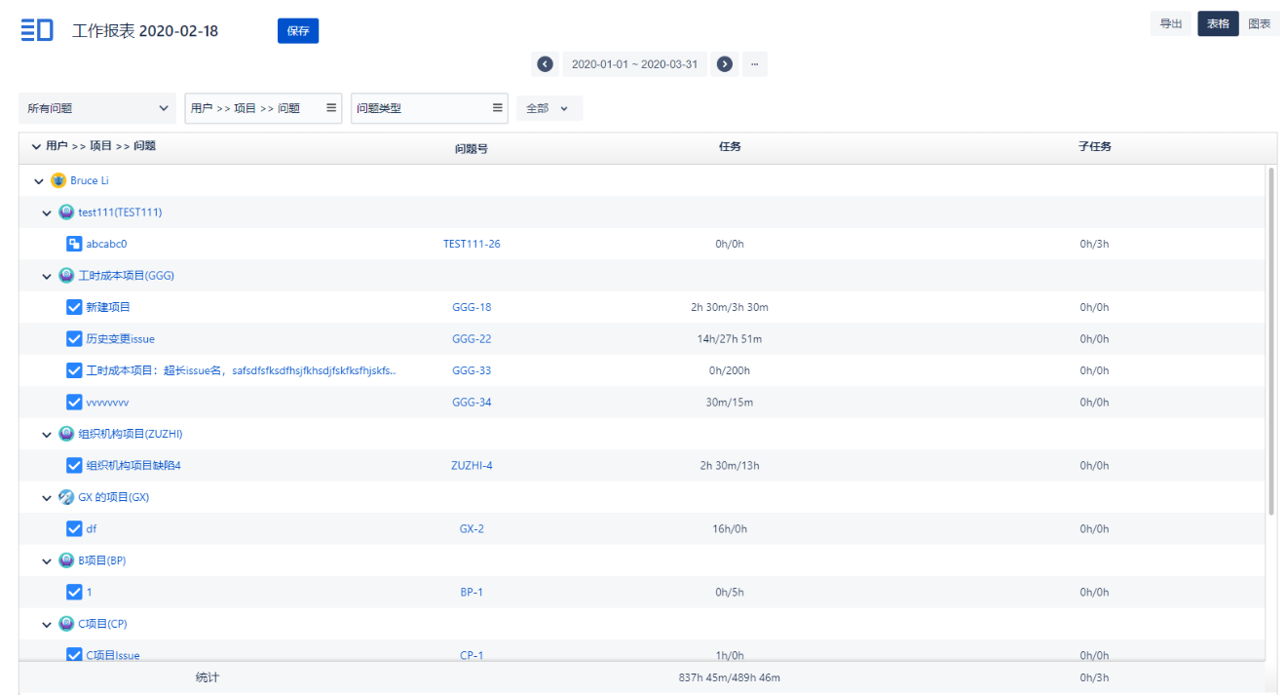Viewport: 1286px width, 695px height.
Task: Click the 历史变更issue checkbox icon
Action: (x=74, y=338)
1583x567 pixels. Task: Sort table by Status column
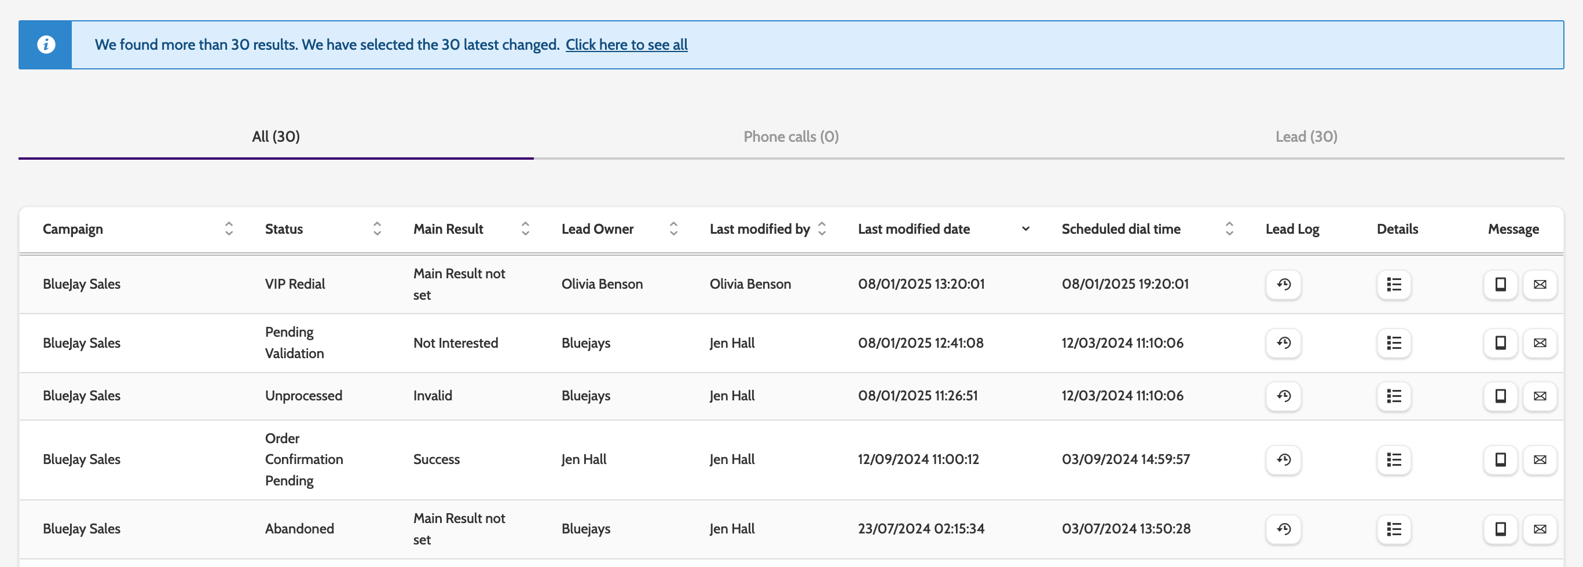tap(377, 229)
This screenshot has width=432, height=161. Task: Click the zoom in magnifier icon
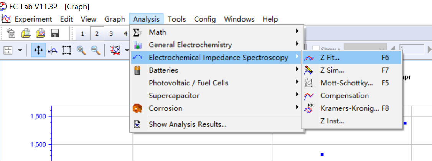coord(81,50)
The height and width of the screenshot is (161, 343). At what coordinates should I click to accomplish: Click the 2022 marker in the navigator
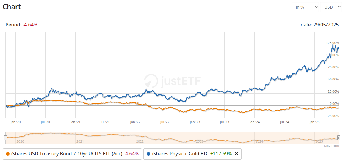pos(140,141)
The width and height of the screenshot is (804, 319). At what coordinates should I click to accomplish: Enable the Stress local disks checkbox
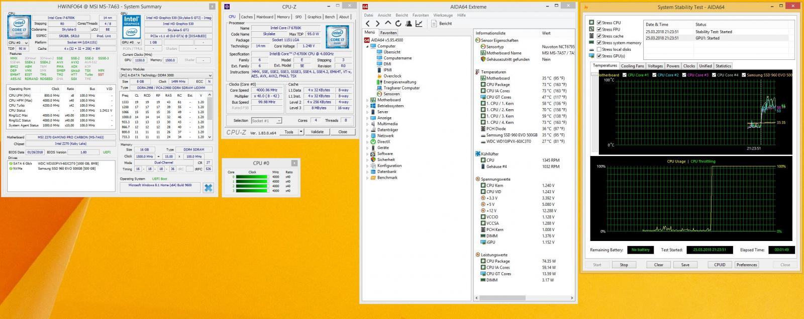(x=599, y=49)
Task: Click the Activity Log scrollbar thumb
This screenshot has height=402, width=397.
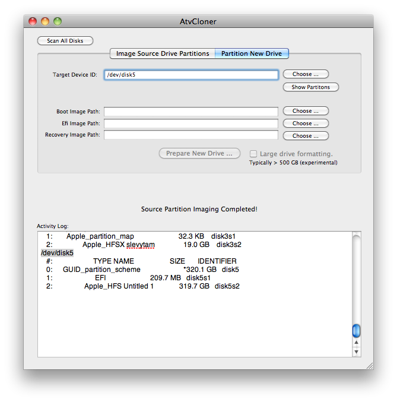Action: [x=356, y=330]
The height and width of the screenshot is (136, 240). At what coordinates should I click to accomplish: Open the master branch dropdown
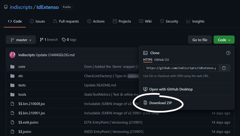21,40
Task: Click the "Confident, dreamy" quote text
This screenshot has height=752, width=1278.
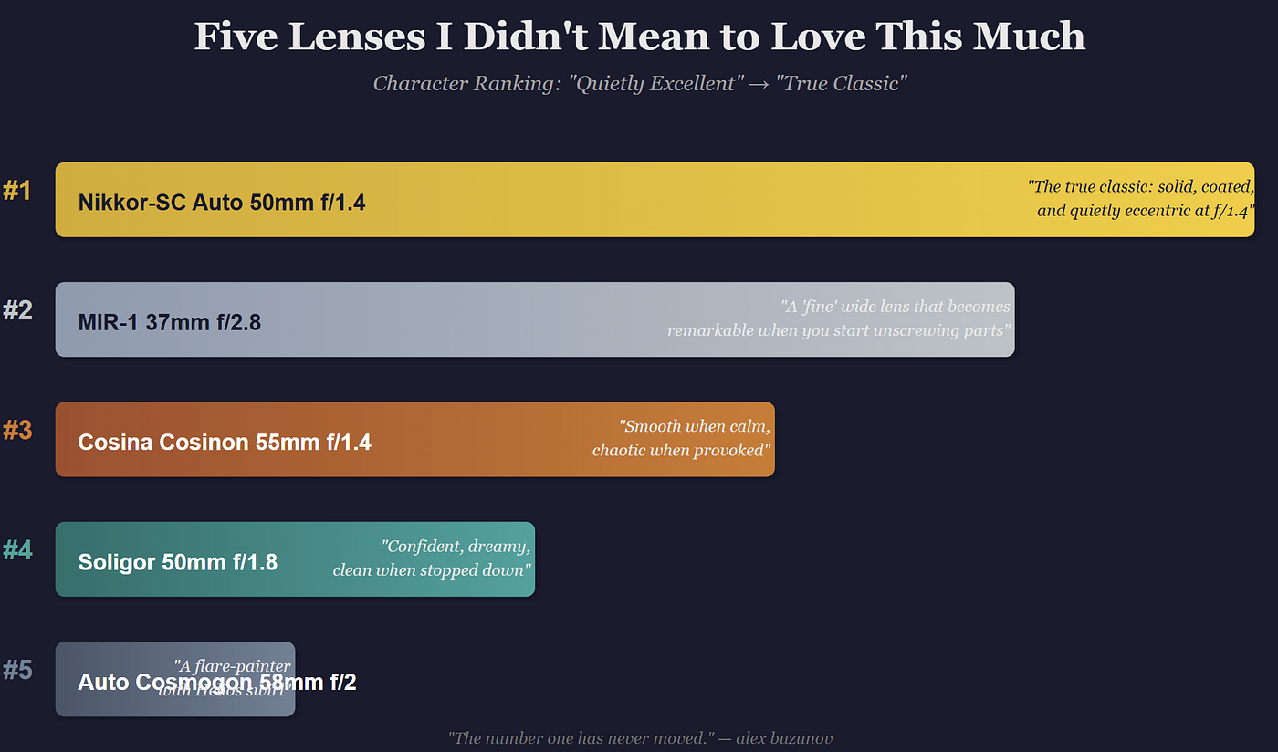Action: (432, 558)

▶ [Task instructions] Only the lines from the one with "The height and width of the screenshot is (136, 240)." through the last line of the listing belong in your answer; copy them exactly and skip the pictures.

▶ [Answer]
The height and width of the screenshot is (136, 240). At what coordinates should I click to accomplish: Open the master branch dropdown
21,40
Task: Click the "Confident, dreamy" quote text
This screenshot has height=752, width=1278.
Action: (432, 558)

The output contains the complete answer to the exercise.